_Instructions for the task_
Each line in the records below, from the one that contains "The height and width of the screenshot is (701, 850)." to the one that contains "Click the Microsoft Office 365 logo icon", should be reproduced exactly, the first and last included.

_Stored data_

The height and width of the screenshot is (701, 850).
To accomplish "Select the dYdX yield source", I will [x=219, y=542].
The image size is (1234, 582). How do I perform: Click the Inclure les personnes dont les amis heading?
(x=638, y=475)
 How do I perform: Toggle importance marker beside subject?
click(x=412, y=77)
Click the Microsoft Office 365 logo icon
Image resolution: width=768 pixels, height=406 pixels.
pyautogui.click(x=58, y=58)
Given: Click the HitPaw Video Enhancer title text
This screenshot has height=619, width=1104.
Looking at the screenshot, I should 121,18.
--
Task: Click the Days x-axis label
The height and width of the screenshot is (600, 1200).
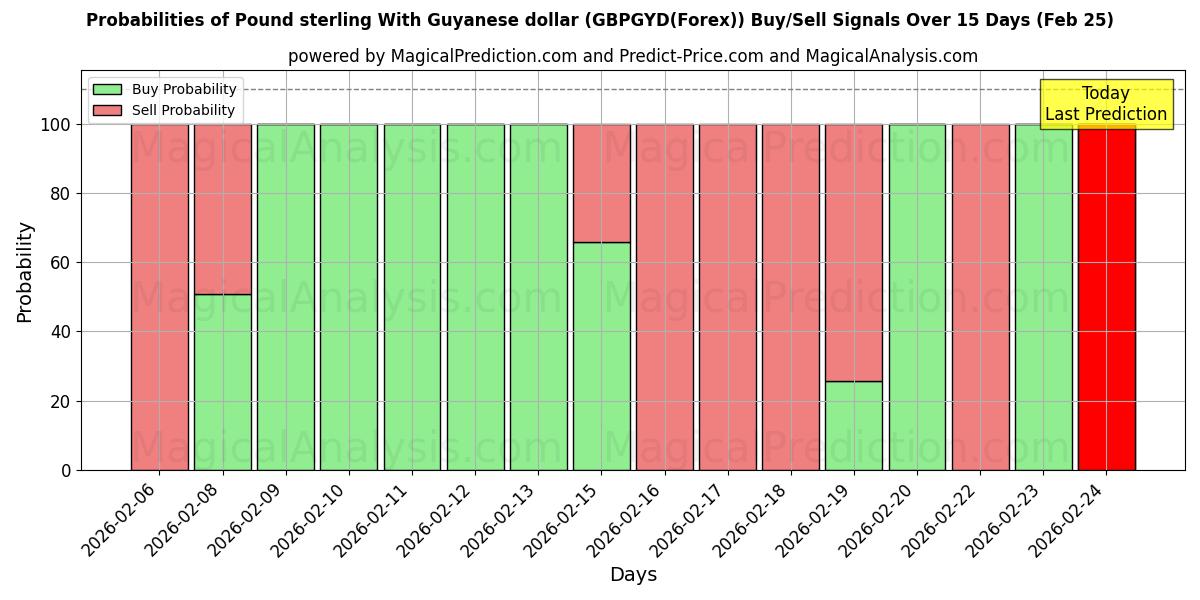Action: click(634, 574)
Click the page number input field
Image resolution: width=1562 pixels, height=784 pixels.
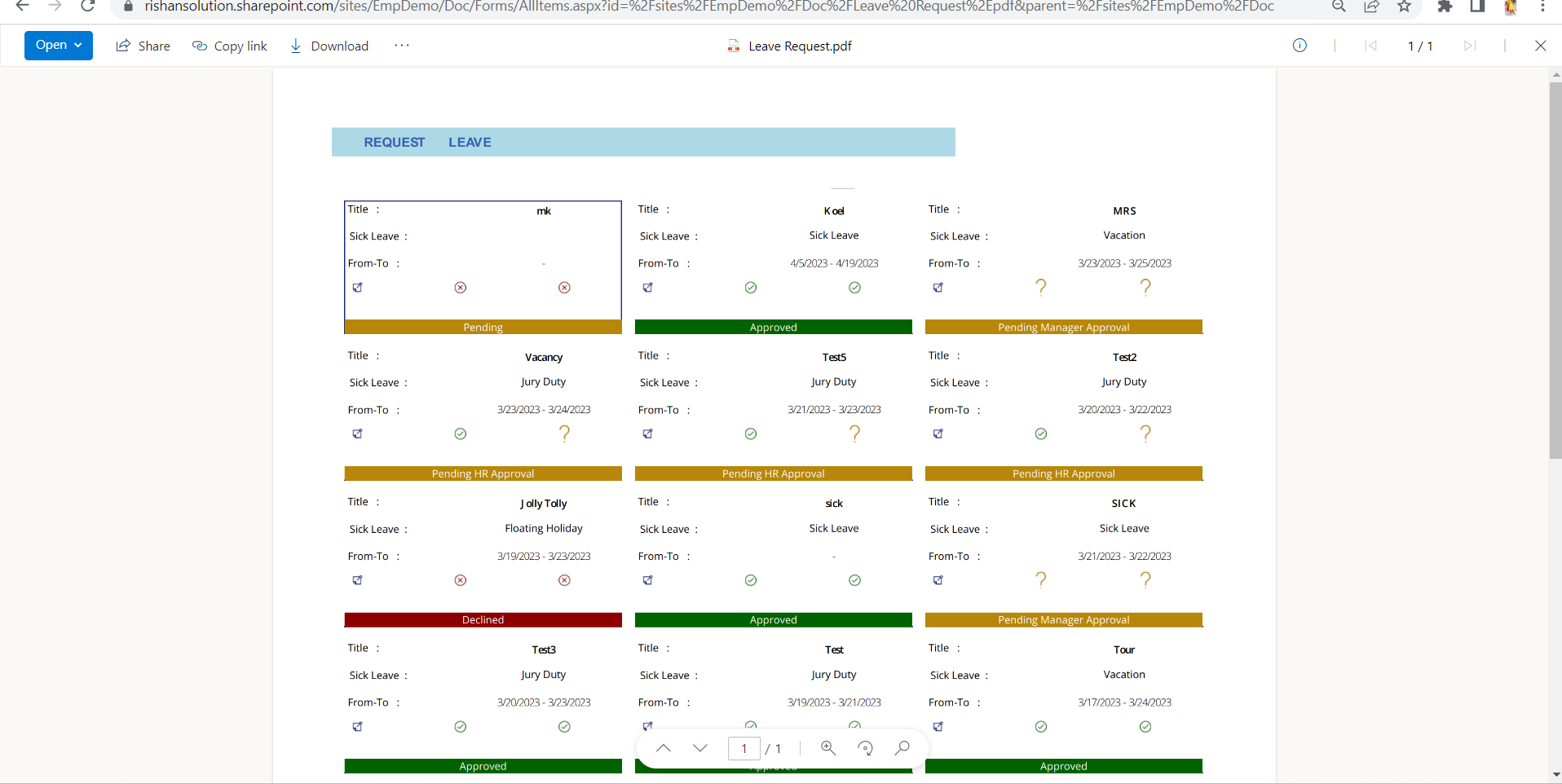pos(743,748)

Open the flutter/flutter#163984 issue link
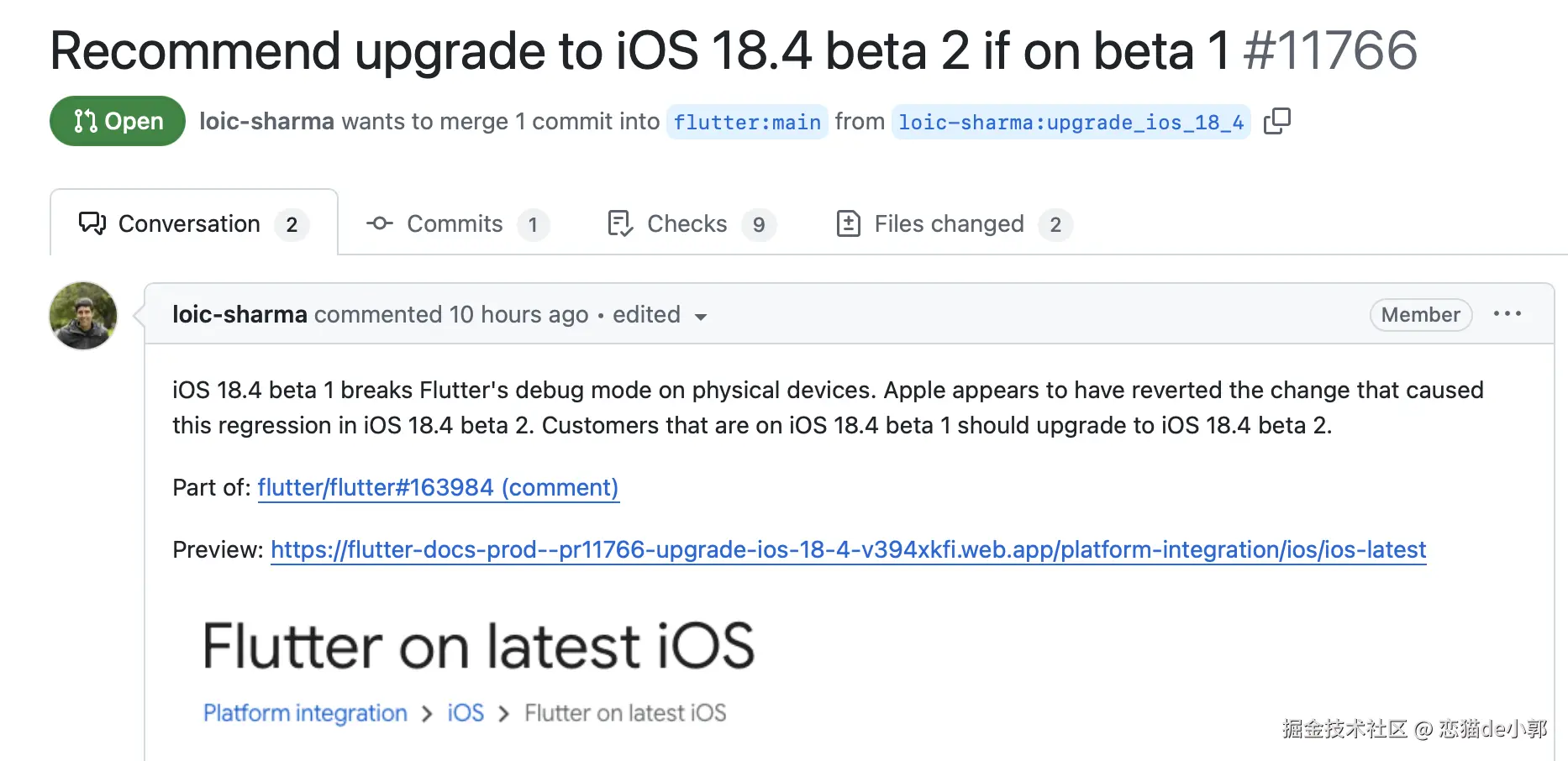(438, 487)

_Solution to this task_
The height and width of the screenshot is (701, 850).
To accomplish "Select the dYdX yield source", I will [x=219, y=542].
The image size is (1234, 582). How do I perform: Click the Inclure les personnes dont les amis heading?
(x=638, y=475)
 How do I perform: Toggle importance marker beside subject?
click(x=412, y=77)
Click the Microsoft Office 365 logo icon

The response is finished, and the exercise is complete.